Understanding Reservoir Induced Seismicity (RIS)

RIS is a complex phenomenon influenced by several factors. It isn’t simply the weight of the water that causes earthquakes. The primary mechanisms involved are:

• Pore Fluid Pressure Increase: Water infiltrating into the subsurface increases pore fluid pressure, reducing the effective normal stress on faults. This lowers the shear strength of the fault, making it easier to slip.
• Stress Transfer: The weight of the reservoir and the altered stress distribution can transfer stress to nearby faults, potentially triggering their reactivation.
• Capillary Forces: Changes in water saturation can induce capillary forces that contribute to fault slip.
• Sediment Loading: The deposition of sediments at the reservoir bottom can add to the stress on underlying faults.

The Koyna Earthquake: A Case Study

The Koyna region, located in the Deccan Trap basalt province of Maharashtra, India, experienced a significant increase in seismic activity following the construction of the Koyna Dam, completed in 1962.

Geological Setting

The Koyna region is characterized by a dense network of pre-existing faults and fractures within the basalt layers. These faults are generally considered to be ancient, formed during the rifting associated with the Deccan Trap volcanism. The Koyna Dam is built across the Koyna River, impounding a large reservoir.

Sequence of Events

The first felt earthquake occurred in December 1963, approximately a year after the reservoir began to fill. This was followed by a series of earthquakes, culminating in the devastating Koyna earthquake of December 11, 1967, which measured 6.5 on the Richter scale. The earthquake caused widespread damage and resulted in approximately 180 fatalities. Seismic activity has continued in the region, albeit at a lower frequency, to the present day.

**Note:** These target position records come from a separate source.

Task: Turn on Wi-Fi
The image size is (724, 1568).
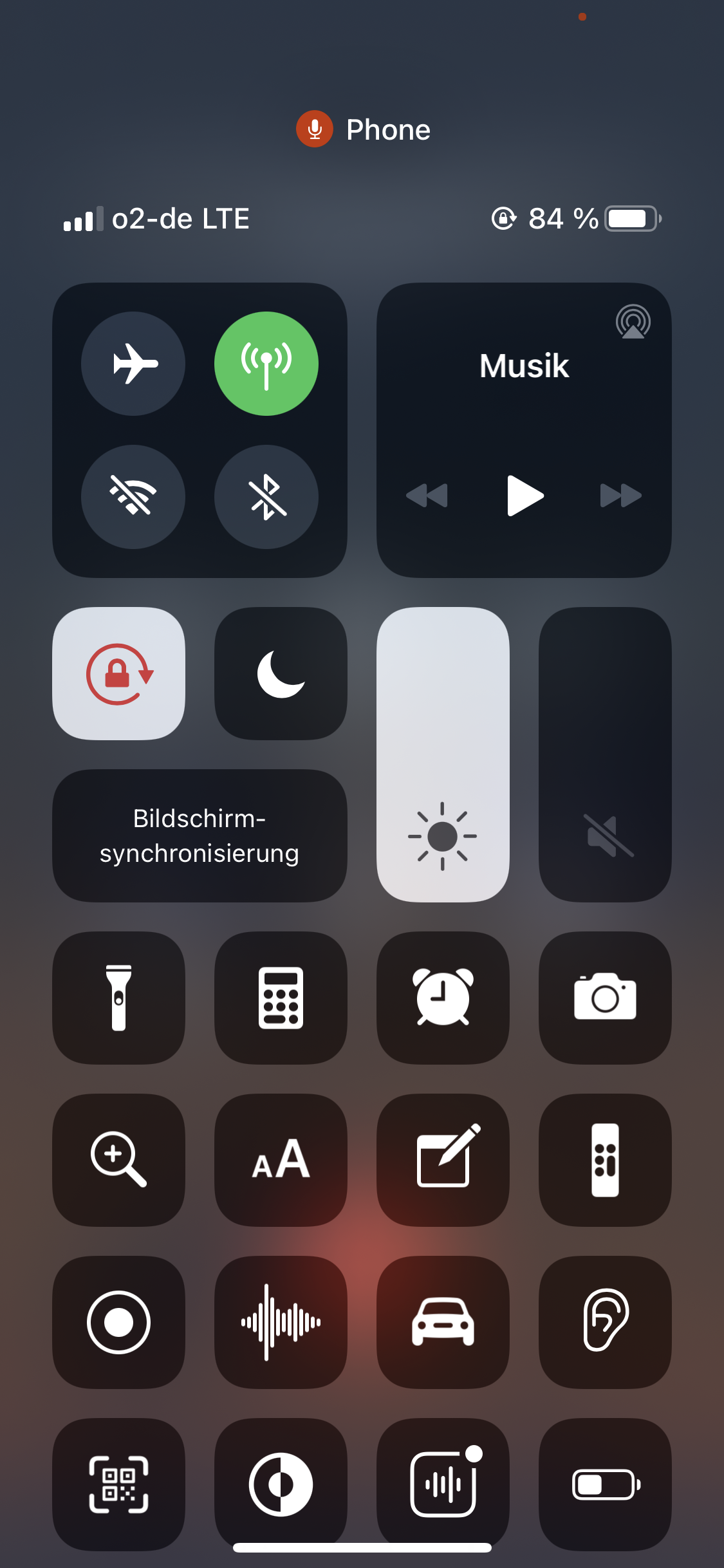Action: [133, 496]
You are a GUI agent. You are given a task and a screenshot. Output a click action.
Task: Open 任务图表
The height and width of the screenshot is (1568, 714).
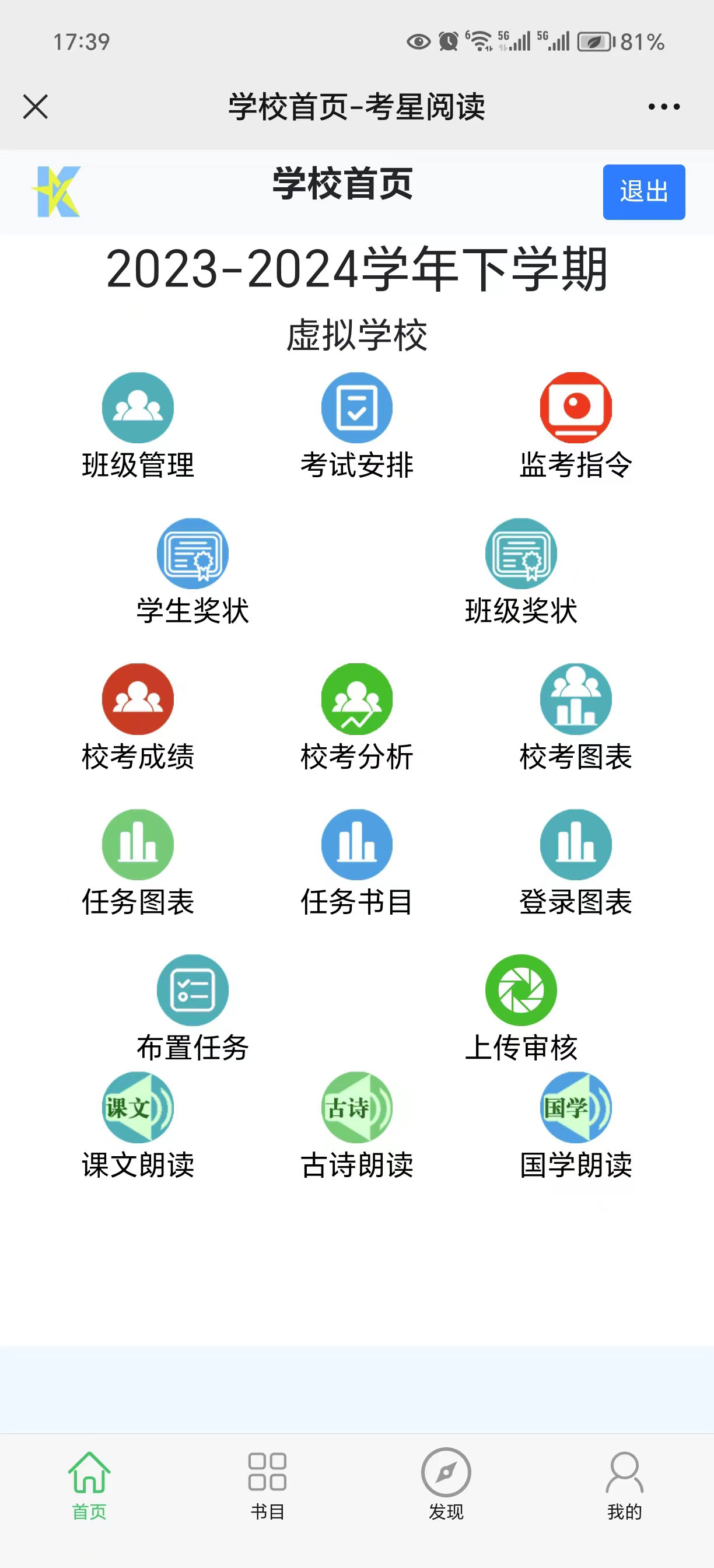click(x=138, y=863)
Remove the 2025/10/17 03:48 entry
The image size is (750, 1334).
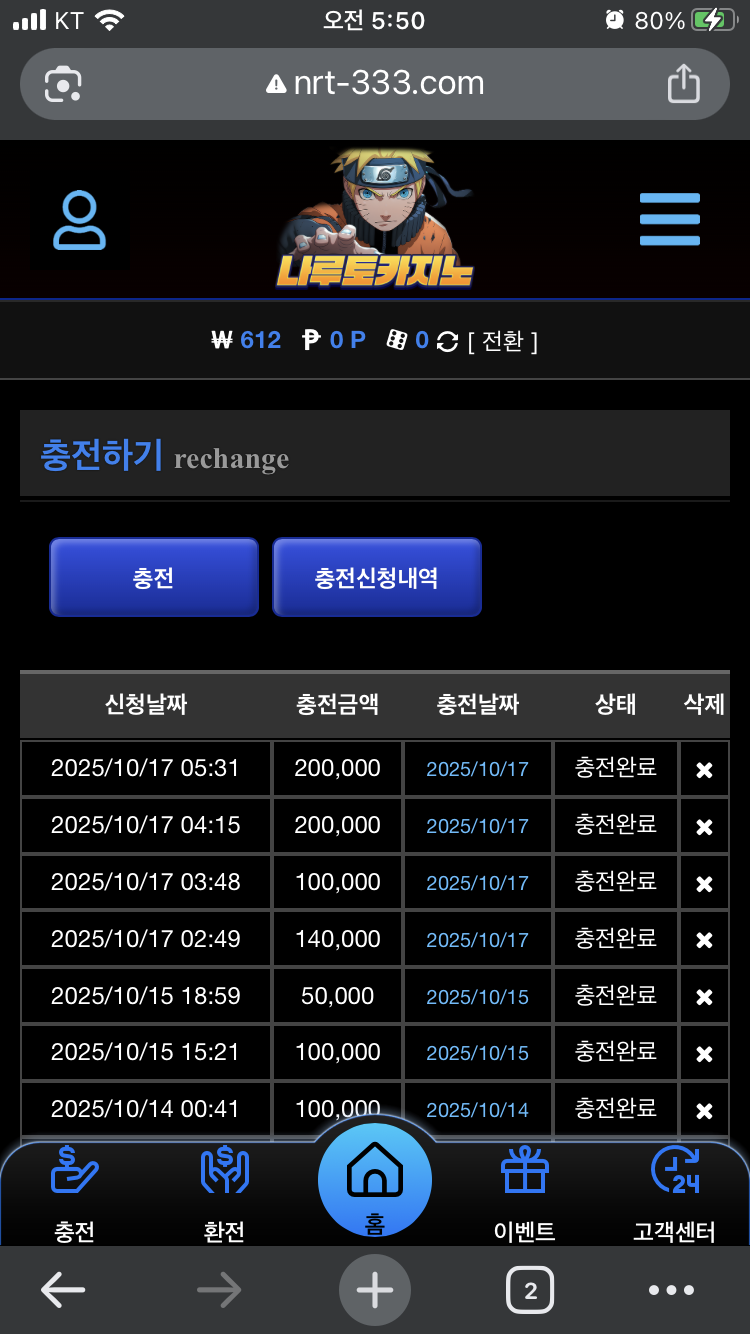[x=704, y=884]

Analysis and Causative Factors

Extensive research has been conducted to understand the causes of the Koyna earthquakes. Key findings include:

• Fault Reactivation: The earthquakes are believed to be caused by the reactivation of pre-existing faults, specifically the Vena fault system.
• Pore Pressure Diffusion: The increase in pore fluid pressure due to water infiltration from the reservoir diffused through the fractured basalt, reaching the faults and triggering slip.
• Deep-Seated Source: Unlike many other RIS events, the Koyna earthquakes originate from a relatively deep source (8-12 km), suggesting that the pore pressure changes are affecting faults at considerable depths.
• Long-Term Activity: The continued seismic activity for over five decades suggests that the reservoir is still influencing the stress state in the region.

The Koyna case is unique because the seismicity continues even after the reservoir has reached a stable water level. This suggests that the process of pore pressure diffusion and fault reactivation is ongoing and may be sustained for a long period.

Mitigation Strategies

Mitigating RIS is challenging, as it involves managing the complex interplay of geological factors. Some potential strategies include:

• Careful Site Selection: Avoiding areas with known active faults or dense fracture networks during reservoir construction.
• Controlled Reservoir Filling: Gradual filling of the reservoir to allow for stress adjustment and monitoring of seismic activity.
• Pore Pressure Management: Implementing measures to control pore pressure, such as drainage systems or injection of fluids. (Though this is often impractical)
• Seismic Monitoring: Establishing a robust seismic monitoring network to detect and track earthquake activity.
• Early Warning Systems: Developing early warning systems to provide timely alerts in the event of a significant earthquake.

However, in the case of Koyna, given the long-term nature of the seismicity, mitigation options are limited. Focus is primarily on preparedness and disaster management.